## EXERCISE DESCRIPTION
Reproduce every one of the following entries verbatim, from the first to the last.

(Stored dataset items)
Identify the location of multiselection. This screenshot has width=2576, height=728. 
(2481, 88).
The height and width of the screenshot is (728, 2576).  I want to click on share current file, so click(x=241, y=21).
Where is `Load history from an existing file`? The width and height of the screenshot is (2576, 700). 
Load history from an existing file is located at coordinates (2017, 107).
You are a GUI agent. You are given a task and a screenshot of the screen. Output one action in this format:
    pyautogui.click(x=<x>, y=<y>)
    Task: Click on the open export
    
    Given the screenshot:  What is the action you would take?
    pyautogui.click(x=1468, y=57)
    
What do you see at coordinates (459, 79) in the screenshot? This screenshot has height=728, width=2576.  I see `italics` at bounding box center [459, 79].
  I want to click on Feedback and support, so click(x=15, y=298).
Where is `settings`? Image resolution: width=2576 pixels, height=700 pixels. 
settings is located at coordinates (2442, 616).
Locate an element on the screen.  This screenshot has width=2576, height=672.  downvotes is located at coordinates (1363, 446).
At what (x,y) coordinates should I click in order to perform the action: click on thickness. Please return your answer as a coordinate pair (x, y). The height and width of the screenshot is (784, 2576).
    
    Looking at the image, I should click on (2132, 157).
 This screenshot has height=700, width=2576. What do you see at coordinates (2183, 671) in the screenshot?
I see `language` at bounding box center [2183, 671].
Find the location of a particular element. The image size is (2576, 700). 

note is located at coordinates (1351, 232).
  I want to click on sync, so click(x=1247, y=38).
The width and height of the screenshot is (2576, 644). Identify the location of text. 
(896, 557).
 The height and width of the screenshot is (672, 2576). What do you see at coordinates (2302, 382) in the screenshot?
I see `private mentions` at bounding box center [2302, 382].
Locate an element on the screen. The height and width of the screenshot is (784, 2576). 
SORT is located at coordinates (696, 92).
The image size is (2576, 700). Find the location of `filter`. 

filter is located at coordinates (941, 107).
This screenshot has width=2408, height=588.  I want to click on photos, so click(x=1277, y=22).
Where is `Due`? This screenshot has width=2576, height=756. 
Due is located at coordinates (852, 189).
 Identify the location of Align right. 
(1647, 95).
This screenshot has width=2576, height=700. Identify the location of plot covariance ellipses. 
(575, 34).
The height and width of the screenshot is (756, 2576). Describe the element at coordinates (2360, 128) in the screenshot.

## SOLUTION TO THE PROBLEM
Identify the location of multiselection. This screenshot has width=2576, height=728. 
(2481, 88).
The height and width of the screenshot is (728, 2576).  I want to click on share current file, so click(x=241, y=21).
Where is `Load history from an existing file`? The width and height of the screenshot is (2576, 700). 
Load history from an existing file is located at coordinates (2017, 107).
You are a GUI agent. You are given a task and a screenshot of the screen. Output one action in this format:
    pyautogui.click(x=<x>, y=<y>)
    Task: Click on the open export
    
    Given the screenshot:  What is the action you would take?
    pyautogui.click(x=1468, y=57)
    
What do you see at coordinates (459, 79) in the screenshot? This screenshot has height=728, width=2576.  I see `italics` at bounding box center [459, 79].
  I want to click on Feedback and support, so click(x=15, y=298).
Where is `settings`? Image resolution: width=2576 pixels, height=700 pixels. 
settings is located at coordinates (2442, 616).
Locate an element on the screen.  This screenshot has width=2576, height=672.  downvotes is located at coordinates (1363, 446).
At what (x,y) coordinates should I click in order to perform the action: click on thickness. Please return your answer as a coordinate pair (x, y). The height and width of the screenshot is (784, 2576).
    
    Looking at the image, I should click on (2132, 157).
 This screenshot has height=700, width=2576. What do you see at coordinates (2183, 671) in the screenshot?
I see `language` at bounding box center [2183, 671].
Find the location of a particular element. The image size is (2576, 700). 

note is located at coordinates (1351, 232).
  I want to click on sync, so click(x=1247, y=38).
The width and height of the screenshot is (2576, 644). Identify the location of text. 
(896, 557).
 The height and width of the screenshot is (672, 2576). What do you see at coordinates (2302, 382) in the screenshot?
I see `private mentions` at bounding box center [2302, 382].
Locate an element on the screen. The height and width of the screenshot is (784, 2576). 
SORT is located at coordinates (696, 92).
The image size is (2576, 700). Find the location of `filter`. 

filter is located at coordinates (941, 107).
This screenshot has width=2408, height=588.  I want to click on photos, so click(x=1277, y=22).
Where is `Due`? This screenshot has width=2576, height=756. 
Due is located at coordinates (852, 189).
 Identify the location of Align right. 
(1647, 95).
This screenshot has width=2576, height=700. Identify the location of plot covariance ellipses. 
(575, 34).
The height and width of the screenshot is (756, 2576). Describe the element at coordinates (2360, 128) in the screenshot.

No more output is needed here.